Now the part nobody likes to quantify: NAD+ is, by a wide margin, the most expensive compound in my protocol. The reason is simple — it's dosed at gram-scale weekly. A peptide is effective at micrograms, fractions of a milligram; NAD+ wants hundreds of milligrams a day, a full gram a week, and the finished molecule isn't cheap to produce or source. At clinic prices, injectable NAD+ runs roughly $95-200 per shot and weekly protocols land in the $380-800 a month range, with full IV sessions hitting four figures each. Even self-administered, gram-scale injectable NAD+ is a genuine line item, not a rounding error.
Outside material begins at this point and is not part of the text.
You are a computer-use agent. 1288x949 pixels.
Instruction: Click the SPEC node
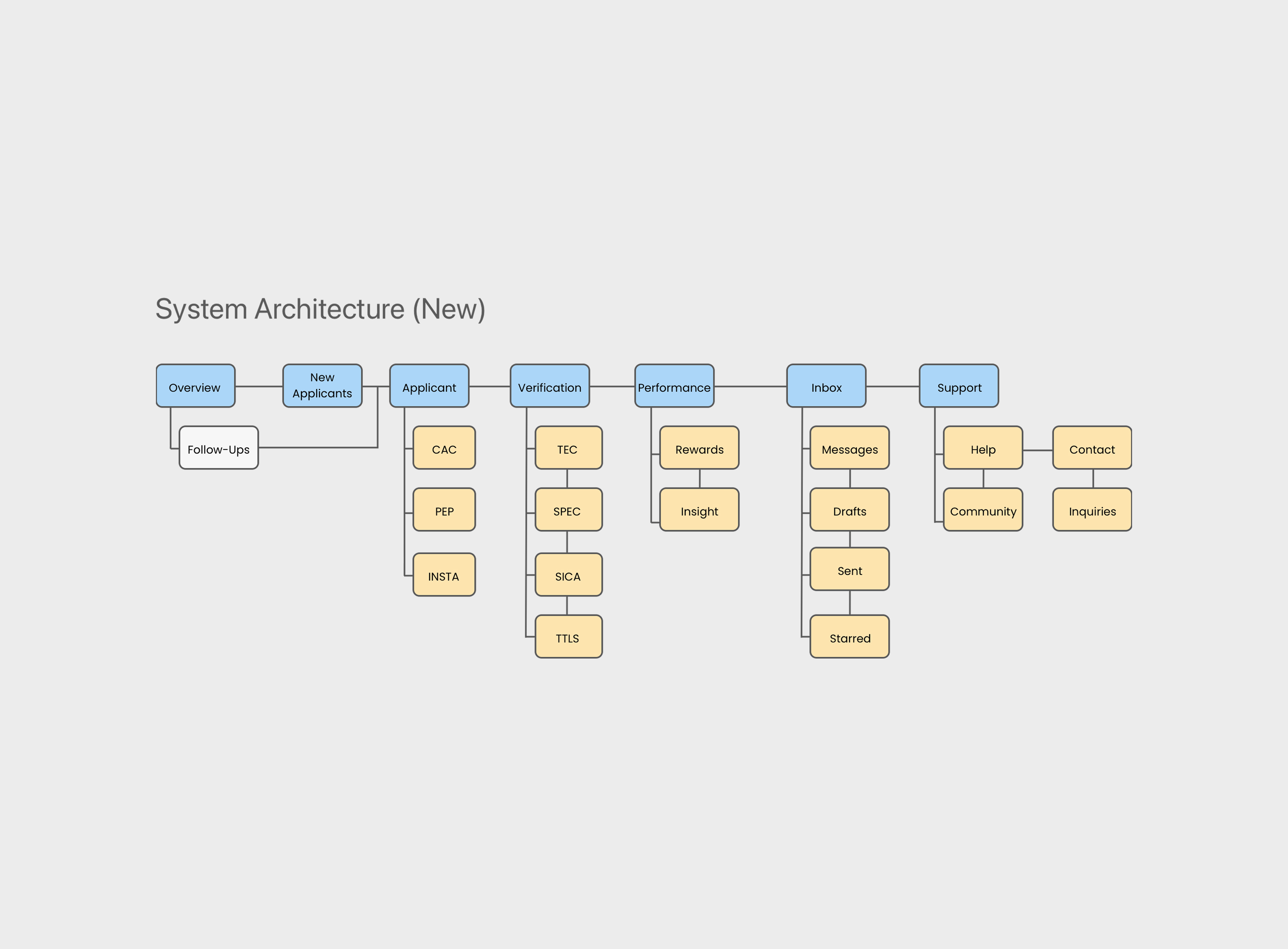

So here's the honest trade, stated cleanly: the most expensive thing in my stack buys the benefit that is hardest to verify. The compound I can least feel is the one I pay the most for. On paper that's the worst pitch imaginable. I run it anyway, for a specific reason: the mechanism is foundational, not speculative. NAD+ is non-negotiable to energy, repair, and sirtuin function; the decline with age is real; and the animal data is strong enough that I'm willing to fund the human bet while the RCTs mature. That's what a longevity tax is — paying now, in real money, for a probabilistic payoff you collect over decades and can't confirm in a mirror this quarter. If you need to feel every dollar work, NAD+ will frustrate you. If you think in infrastructure and decades, it earns its place. I've decided it earns its place — a position, not a promise, and I'll tell you the moment the human evidence forces me to revise it.

Hot takes

1. NAD+ is not a stimulant, it's infrastructure. Stop trying to feel it — you don't feel your plumbing working either; you feel it when it fails. Judge it on mechanism and the long game.
2. The slow push is the whole protocol. Fast push = flush, nausea, quitters. A slow 2-3 minute push = a non-event. The technique matters more than the brand.
3. Split the dose; never bolus. Small daily microdoses crush the weekly gram into tolerable pieces. One big weekly slam is how you guarantee the flush you were trying to avoid.
4. The flush is chemistry, not danger. Too-fast NAD+ converts to nicotinic acid and dumps prostaglandins — the niacin-flush pathway. Rate-dependent and harmless. Knowing the mechanism kills the fear.
5. Oral precursors have the better human paper trail; injectables have the better pharmacokinetics. Both are legitimate — don't let anyone flatten the tradeoff.
6. Blood NAD+ goes up reliably; proven human longevity outcomes do not — yet. The biomarker moves in every trial; the hard endpoints haven't followed cleanly. Run it as a bet, stay honest, not as gospel.